> _Quoted passage_
Military operations such as Desert Storm are not successful by accident. Leaders and soldiers spend years training for such contingencies. This training process increasingly includes time working with simulations and simulators. The purpose of these is to place soldiers in situations which replicate those they will experience in actual combat, to stress their reactive and decision making capabilities, and to give them the opportunity to make mistakes where the consequences are not lethal.
The military defines any training that is not real combat to be simulation. This has lead to a division of simulations into three broad categories: Live, Virtual, and Constructive. The movie "Top Gun" focused on live simulation, soldiers operate their real equipment in mock engagements. Ground forces participate in similar maneuvers, armored and infantry forces don laser gear and engage a threat force in non-lethal combat. These exercises allow combat troops to experience the rigors of living and working in the field and force them to fight against a well trained reactive opponent.

> _Problem 1_
Display every line of the records below that contains the string "logo".

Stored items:
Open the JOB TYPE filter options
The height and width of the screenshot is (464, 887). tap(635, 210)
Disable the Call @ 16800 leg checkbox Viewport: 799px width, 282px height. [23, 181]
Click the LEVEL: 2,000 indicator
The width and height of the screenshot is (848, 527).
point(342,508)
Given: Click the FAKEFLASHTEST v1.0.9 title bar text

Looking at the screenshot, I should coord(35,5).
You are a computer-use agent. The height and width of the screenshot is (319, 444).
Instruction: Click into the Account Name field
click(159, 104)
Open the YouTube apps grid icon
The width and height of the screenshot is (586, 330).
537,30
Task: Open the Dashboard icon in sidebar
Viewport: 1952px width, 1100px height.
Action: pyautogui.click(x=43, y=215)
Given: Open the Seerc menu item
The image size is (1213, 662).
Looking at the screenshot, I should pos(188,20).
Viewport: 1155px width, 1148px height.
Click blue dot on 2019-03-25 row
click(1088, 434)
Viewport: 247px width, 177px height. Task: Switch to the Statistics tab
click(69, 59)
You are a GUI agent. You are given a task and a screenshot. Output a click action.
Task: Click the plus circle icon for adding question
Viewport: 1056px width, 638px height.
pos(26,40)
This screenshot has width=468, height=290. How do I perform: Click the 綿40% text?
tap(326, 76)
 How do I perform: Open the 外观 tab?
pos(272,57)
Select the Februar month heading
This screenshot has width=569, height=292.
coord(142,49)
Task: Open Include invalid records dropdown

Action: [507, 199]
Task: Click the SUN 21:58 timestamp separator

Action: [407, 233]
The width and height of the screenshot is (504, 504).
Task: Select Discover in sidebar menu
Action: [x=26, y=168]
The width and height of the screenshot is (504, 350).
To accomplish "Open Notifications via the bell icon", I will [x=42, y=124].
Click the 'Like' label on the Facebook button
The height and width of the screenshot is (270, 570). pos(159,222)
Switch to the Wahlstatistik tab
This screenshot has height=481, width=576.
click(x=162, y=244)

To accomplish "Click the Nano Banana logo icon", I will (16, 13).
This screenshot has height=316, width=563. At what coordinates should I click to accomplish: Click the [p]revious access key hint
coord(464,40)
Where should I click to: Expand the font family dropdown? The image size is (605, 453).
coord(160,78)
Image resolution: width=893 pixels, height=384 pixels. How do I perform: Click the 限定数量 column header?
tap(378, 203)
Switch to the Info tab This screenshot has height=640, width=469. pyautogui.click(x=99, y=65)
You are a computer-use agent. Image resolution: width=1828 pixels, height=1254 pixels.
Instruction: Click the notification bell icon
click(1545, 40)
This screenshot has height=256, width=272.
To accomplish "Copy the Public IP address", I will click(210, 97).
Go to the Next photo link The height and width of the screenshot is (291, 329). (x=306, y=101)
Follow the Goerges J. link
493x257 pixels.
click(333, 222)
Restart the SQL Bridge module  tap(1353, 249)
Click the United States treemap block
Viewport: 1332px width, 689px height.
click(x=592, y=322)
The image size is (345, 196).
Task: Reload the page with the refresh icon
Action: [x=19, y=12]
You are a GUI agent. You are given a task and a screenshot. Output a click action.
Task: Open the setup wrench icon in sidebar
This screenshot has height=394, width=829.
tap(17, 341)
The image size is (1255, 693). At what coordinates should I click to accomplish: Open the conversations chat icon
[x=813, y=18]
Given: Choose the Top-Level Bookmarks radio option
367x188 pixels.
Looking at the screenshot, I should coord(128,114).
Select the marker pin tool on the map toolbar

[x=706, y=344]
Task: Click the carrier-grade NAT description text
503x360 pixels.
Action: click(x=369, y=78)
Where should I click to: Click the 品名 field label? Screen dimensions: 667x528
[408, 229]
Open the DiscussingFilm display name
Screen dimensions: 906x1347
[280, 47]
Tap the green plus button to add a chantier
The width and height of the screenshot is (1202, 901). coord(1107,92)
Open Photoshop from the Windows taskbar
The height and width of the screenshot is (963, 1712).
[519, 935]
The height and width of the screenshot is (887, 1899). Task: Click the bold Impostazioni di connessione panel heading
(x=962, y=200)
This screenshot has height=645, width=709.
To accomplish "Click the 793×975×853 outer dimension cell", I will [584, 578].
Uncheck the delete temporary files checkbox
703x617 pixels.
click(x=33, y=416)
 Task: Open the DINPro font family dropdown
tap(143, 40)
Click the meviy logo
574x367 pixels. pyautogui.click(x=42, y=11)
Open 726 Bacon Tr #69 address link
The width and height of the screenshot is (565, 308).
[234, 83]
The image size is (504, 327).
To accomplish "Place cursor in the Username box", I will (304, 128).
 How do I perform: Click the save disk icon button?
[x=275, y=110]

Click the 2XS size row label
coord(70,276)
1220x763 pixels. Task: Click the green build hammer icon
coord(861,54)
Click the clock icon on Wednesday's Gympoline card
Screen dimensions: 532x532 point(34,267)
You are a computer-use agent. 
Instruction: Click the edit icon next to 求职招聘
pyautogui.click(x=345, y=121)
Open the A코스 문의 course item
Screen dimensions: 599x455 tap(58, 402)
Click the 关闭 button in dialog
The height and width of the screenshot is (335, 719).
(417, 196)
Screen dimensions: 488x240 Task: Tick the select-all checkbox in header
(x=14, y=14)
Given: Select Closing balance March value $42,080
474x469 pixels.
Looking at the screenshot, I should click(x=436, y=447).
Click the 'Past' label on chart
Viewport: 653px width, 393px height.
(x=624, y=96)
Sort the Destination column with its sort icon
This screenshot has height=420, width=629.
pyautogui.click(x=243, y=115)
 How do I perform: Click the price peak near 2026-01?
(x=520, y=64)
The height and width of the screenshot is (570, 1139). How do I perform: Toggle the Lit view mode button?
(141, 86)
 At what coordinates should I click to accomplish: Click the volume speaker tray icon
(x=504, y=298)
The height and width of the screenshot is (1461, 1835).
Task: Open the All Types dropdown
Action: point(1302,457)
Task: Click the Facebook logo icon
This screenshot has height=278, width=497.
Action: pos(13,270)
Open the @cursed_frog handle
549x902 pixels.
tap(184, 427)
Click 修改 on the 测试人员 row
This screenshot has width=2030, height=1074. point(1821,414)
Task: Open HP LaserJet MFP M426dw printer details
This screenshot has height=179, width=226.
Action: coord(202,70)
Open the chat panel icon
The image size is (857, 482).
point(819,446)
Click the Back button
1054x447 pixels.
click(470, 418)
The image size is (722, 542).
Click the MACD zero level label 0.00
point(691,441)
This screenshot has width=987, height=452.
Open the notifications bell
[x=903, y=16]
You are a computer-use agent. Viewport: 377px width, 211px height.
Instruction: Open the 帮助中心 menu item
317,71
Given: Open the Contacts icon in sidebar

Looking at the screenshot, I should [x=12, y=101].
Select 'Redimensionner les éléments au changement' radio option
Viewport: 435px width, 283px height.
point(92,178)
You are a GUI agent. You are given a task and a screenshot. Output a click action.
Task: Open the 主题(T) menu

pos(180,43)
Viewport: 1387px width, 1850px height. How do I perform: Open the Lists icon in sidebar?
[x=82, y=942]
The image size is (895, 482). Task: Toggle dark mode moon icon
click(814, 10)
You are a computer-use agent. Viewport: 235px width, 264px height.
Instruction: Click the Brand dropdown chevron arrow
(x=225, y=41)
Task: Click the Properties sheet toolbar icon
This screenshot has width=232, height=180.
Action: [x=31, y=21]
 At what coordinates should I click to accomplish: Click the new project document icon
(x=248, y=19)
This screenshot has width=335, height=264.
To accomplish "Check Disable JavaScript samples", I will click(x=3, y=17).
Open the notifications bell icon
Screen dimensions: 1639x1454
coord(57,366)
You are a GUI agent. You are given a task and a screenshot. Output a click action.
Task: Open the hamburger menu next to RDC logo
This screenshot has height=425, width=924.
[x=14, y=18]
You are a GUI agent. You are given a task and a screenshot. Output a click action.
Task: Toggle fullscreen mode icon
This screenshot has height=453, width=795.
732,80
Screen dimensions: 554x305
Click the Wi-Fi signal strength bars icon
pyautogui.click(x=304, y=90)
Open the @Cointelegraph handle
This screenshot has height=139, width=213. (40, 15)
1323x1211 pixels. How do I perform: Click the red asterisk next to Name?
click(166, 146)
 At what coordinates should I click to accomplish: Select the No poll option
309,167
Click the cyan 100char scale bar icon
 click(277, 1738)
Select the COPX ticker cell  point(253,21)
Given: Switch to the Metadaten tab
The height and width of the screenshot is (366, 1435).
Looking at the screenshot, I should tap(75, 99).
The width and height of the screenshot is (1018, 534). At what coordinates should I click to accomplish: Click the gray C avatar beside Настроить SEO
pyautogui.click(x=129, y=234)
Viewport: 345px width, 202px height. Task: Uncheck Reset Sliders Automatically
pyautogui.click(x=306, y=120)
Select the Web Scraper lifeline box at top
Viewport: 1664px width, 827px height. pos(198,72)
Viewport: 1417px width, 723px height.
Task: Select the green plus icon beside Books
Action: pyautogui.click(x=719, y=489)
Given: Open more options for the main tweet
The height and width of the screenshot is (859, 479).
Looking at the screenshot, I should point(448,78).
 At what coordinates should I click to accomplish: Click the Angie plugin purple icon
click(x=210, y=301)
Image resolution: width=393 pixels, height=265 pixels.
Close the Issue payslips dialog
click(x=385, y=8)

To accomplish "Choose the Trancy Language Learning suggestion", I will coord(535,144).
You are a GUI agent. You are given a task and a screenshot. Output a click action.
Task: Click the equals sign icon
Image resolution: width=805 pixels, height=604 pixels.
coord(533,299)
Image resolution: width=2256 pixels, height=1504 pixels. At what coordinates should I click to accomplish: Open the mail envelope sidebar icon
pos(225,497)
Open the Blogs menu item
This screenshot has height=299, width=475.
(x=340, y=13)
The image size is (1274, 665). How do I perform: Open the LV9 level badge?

> _Problem 2_
Retype the passage on military simulation from "The military defines" up to and including "trained reactive opponent.".

> _Exercise solution 1_
To accomplish "Click the Nano Banana logo icon", I will (16, 13).
Click the meviy logo
Task: Click the Facebook logo icon
Task: Open the hamburger menu next to RDC logo

> _Exercise solution 2_
The military defines any training that is not real combat to be simulation. This has lead to a division of simulations into three broad categories: Live, Virtual, and Constructive. The movie "Top Gun" focused on live simulation, soldiers operate their real equipment in mock engagements. Ground forces participate in similar maneuvers, armored and infantry forces don laser gear and engage a threat force in non-lethal combat. These exercises allow combat troops to experience the rigors of living and working in the field and force them to fight against a well trained reactive opponent.